ACDC is making Data FAIR and Safe: Our New Rsync-Based Backup Tool

In today’s research landscape, data is the lifeblood of discovery. But as datasets grow and experiments become more complex, keeping data both safe and FAIR (Findable, Accessible, Interoperable, and Reusable) is a challenge that every scientific group faces. That’s why our team has developed a new backup tool, designed specifically to make data management seamless, reliable, and transparent for scientists of all backgrounds.

At its core, our tool is a smart, Windows-based solution that leverages the power of rsync—a trusted workhorse in the world of data synchronization. But we’ve gone far beyond the basics. The tool comes in two flavors: one for those who prefer to trigger backups manually, and another for those who want everything to happen automatically in the background, even during off-hours.

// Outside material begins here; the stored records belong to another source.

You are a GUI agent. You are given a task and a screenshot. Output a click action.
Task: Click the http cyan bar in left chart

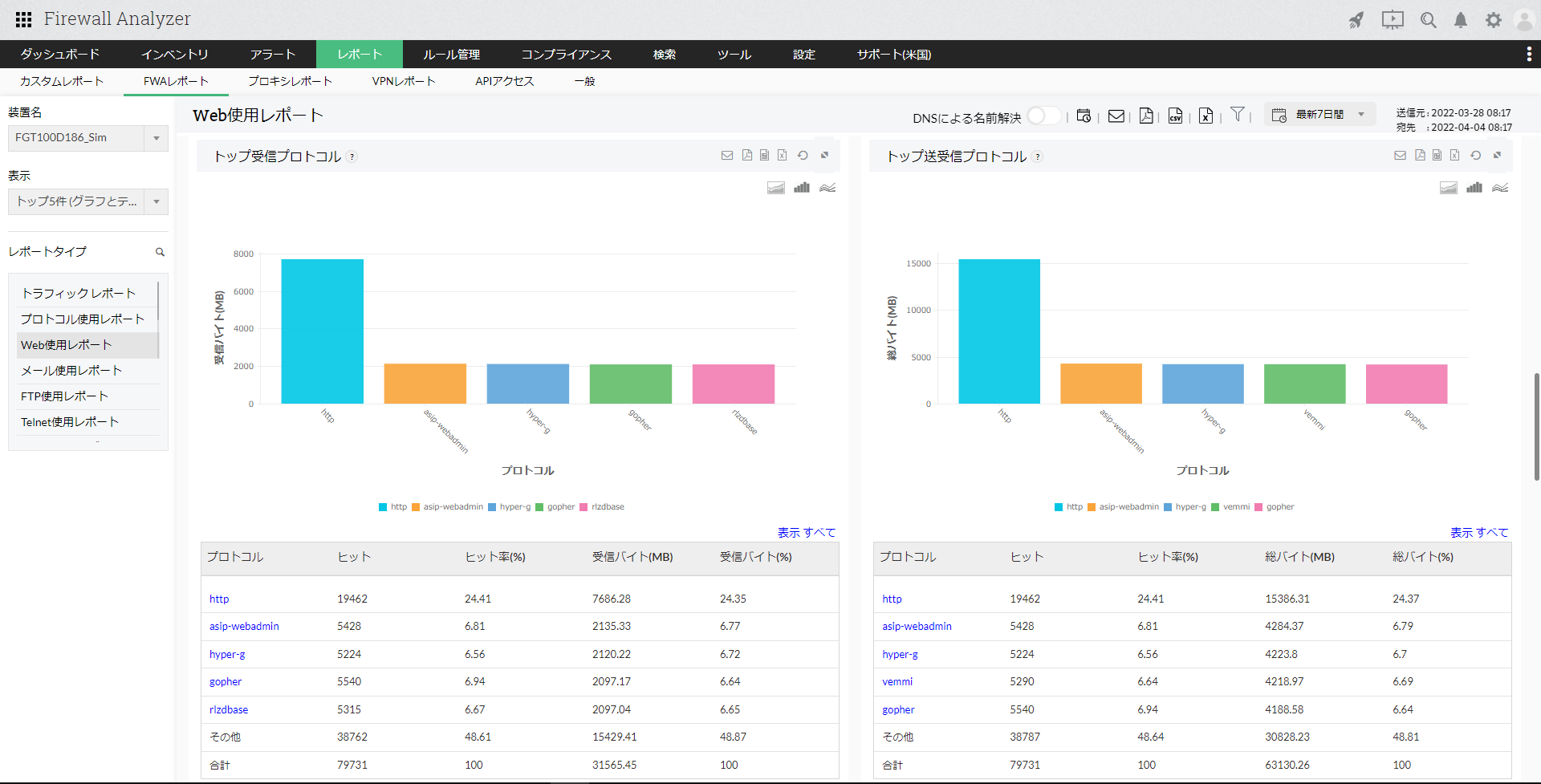[322, 331]
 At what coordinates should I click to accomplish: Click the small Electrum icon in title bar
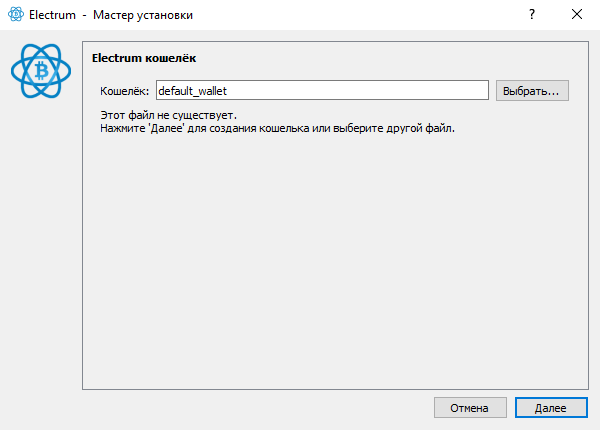15,15
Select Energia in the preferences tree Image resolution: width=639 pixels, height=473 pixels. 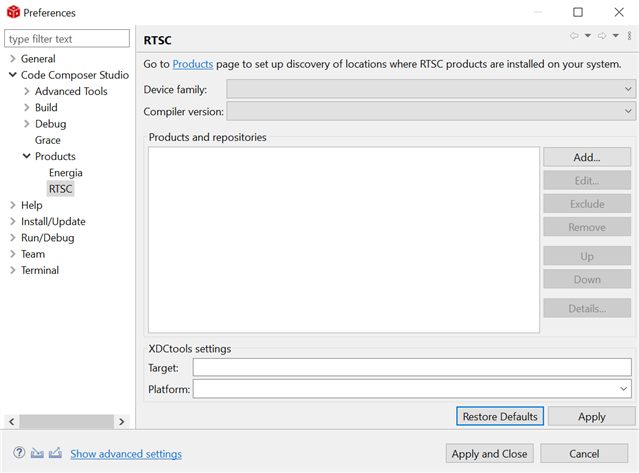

What sets our approach apart is its focus on selectivity and transparency. Instead of blindly copying everything, the tool intelligently backs up only those folders that have changed recently—though customizable, by default, anything modified in the last two days. This not only saves time and storage space, but also ensures that backup operations are efficient and relevant. Each backup is meticulously logged, with a special log file placed in every folder that’s been updated. This means you always know what’s been backed up and when, making it easy to track your data’s journey.

We know that scientific data often lives on network shares and needs to be accessible across different computers and instruments. Our tool handles all the heavy lifting: it authenticates to network shares, mounts volumes as needed, and even manages file permissions to ensure that your data remains accessible to those who need it, while staying secure.

Automation is a key feature, especially for busy labs. The automated version of our tool can be scheduled to run at any time using Windows Task Scheduler. It even offers a graceful shutdown option: after a backup completes, the system can automatically power down, saving energy and reducing wear on lab computers. And if you’re still working, you can easily cancel the shutdown with a click.

We’ve also built in robust error handling and comprehensive logging, both locally and remotely. If something goes wrong, dedicated error logs make troubleshooting straightforward. All logs are organized by computer and date, and aggregated in a central location, supporting the transparency and traceability that FAIR data principles demand.

Updates are handled automatically via GitHub, so you’re always running the latest version without any manual intervention. Configuration is simple and flexible, using a human-readable YAML file to define everything from source and destination directories to network settings and log locations.

Under the hood, the tool is written in Python and relies on proven technologies like rsync and Cygwin for file operations, along with a suite of Python libraries for everything from logging to network integration.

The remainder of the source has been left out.